[Exercise brief]
Give the material from the line with "Given: Click 推奨 flag for 広報ガイドライン作成/改定" up to and including the line with "Task: Click the red I(D5) trace label" as a JSON list of strings, one string per line, leaving out blank lines.

[Supplied data]
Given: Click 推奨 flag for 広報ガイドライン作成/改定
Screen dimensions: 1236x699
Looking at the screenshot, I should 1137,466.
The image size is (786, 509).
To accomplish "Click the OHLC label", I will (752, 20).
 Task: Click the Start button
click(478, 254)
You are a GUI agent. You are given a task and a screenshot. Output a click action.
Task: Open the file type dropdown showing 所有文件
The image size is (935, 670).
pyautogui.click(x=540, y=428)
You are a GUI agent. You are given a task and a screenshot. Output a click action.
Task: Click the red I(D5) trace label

--

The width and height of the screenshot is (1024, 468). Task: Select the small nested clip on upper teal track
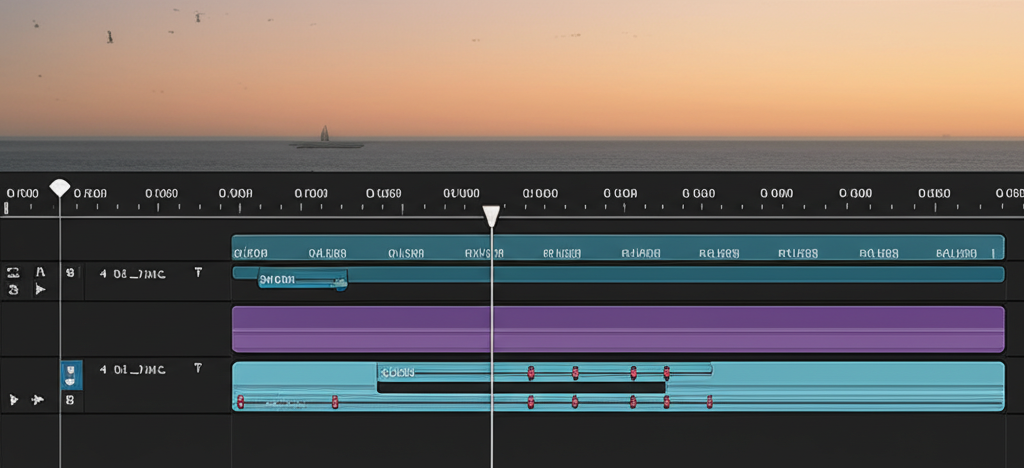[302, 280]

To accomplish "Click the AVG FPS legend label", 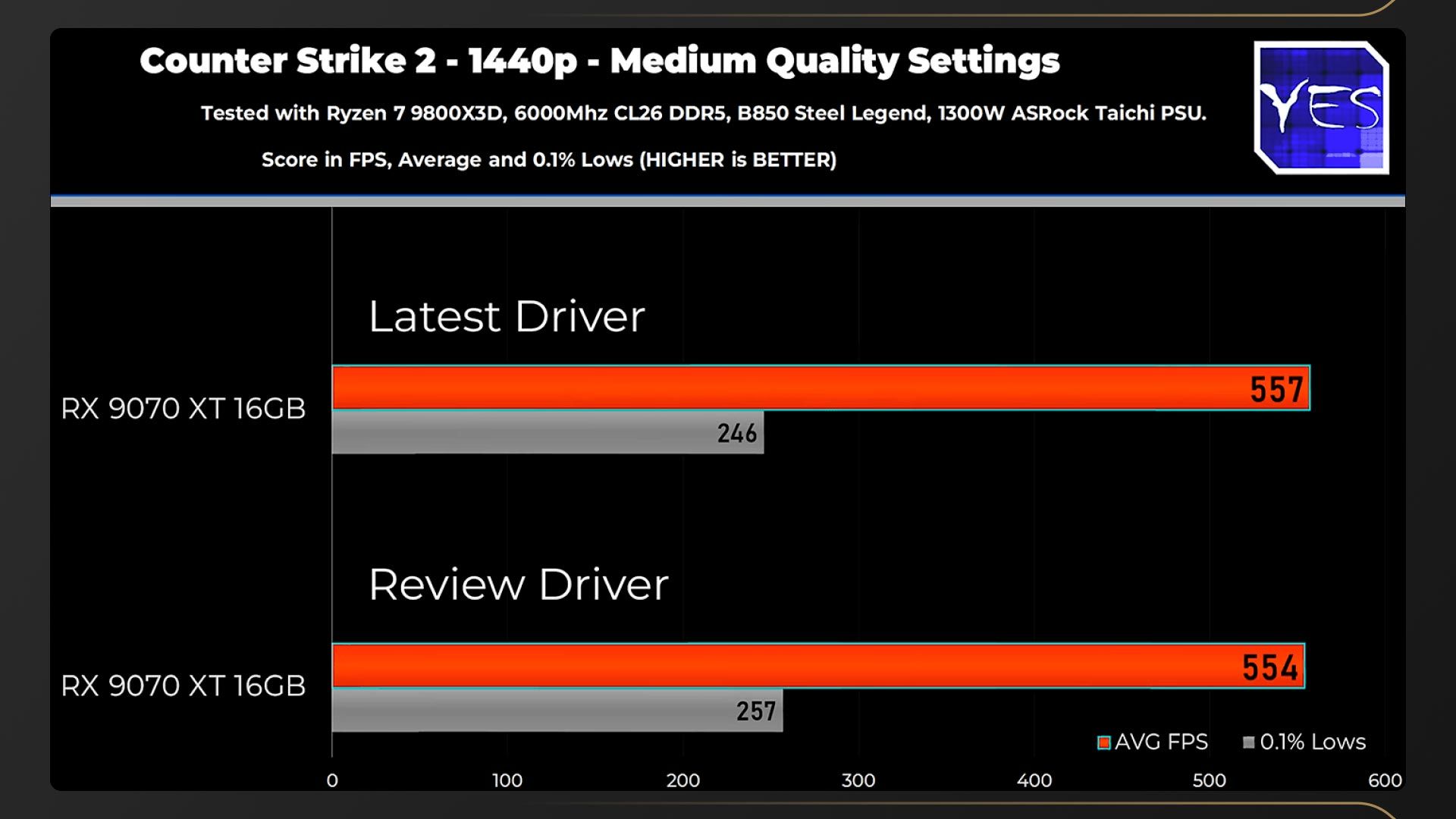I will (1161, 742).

...

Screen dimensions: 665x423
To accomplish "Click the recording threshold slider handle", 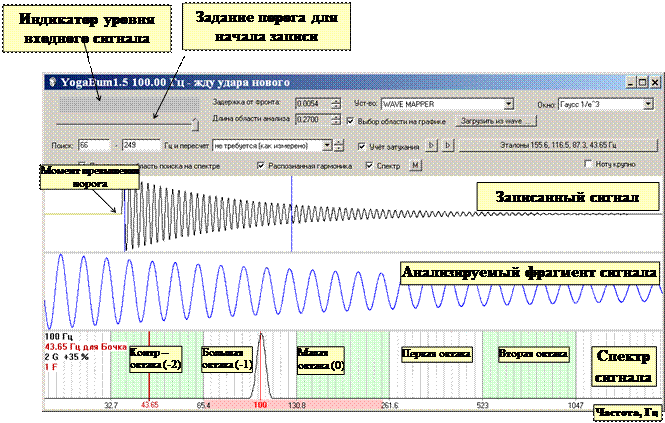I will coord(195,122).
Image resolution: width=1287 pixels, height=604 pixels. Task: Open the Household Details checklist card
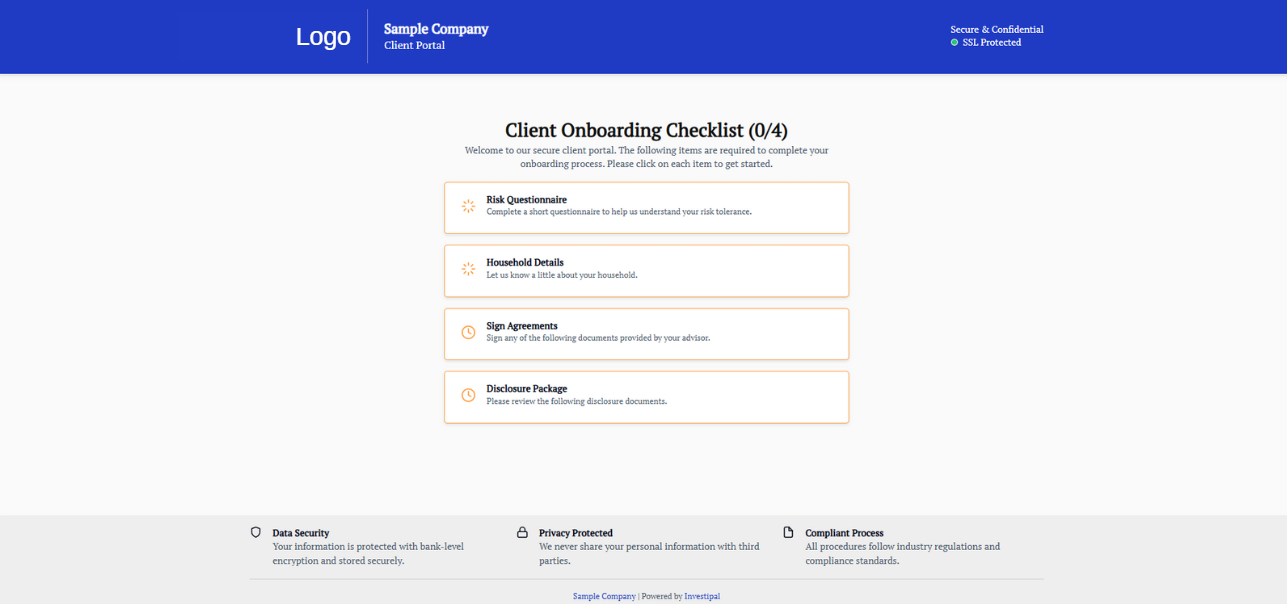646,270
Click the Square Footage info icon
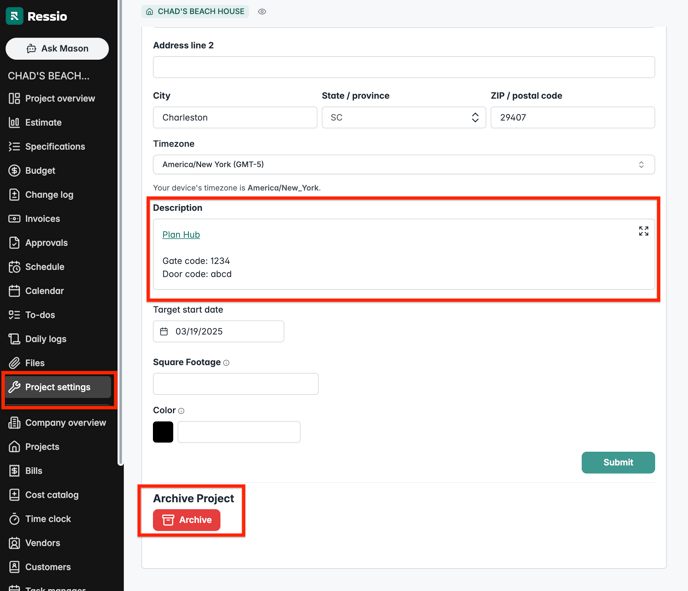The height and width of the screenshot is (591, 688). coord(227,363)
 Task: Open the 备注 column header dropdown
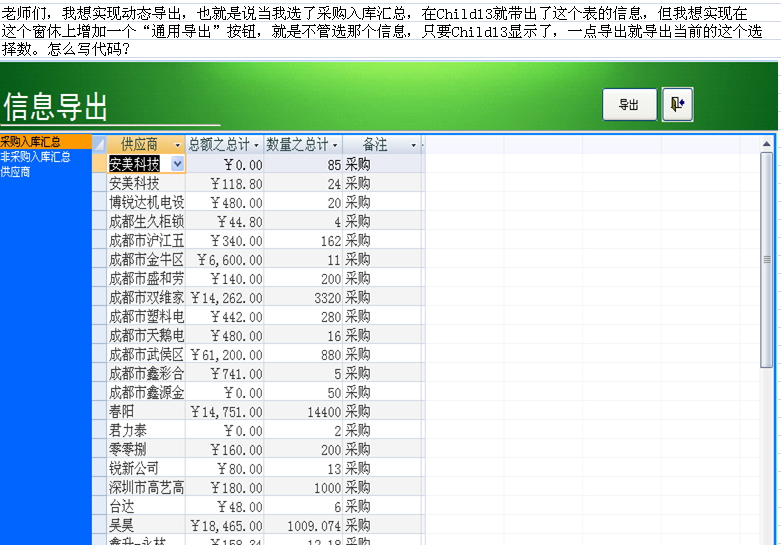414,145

[Response for this exercise]
[
  "Given: Click 推奨 flag for 広報ガイドライン作成/改定",
  "Screen dimensions: 1236x699",
  "Looking at the screenshot, I should 1137,466.",
  "The image size is (786, 509).",
  "To accomplish \"Click the OHLC label\", I will (752, 20).",
  " Task: Click the Start button",
  "click(478, 254)",
  "You are a GUI agent. You are given a task and a screenshot. Output a click action.",
  "Task: Open the file type dropdown showing 所有文件",
  "The image size is (935, 670).",
  "pyautogui.click(x=540, y=428)",
  "You are a GUI agent. You are given a task and a screenshot. Output a click action.",
  "Task: Click the red I(D5) trace label"
]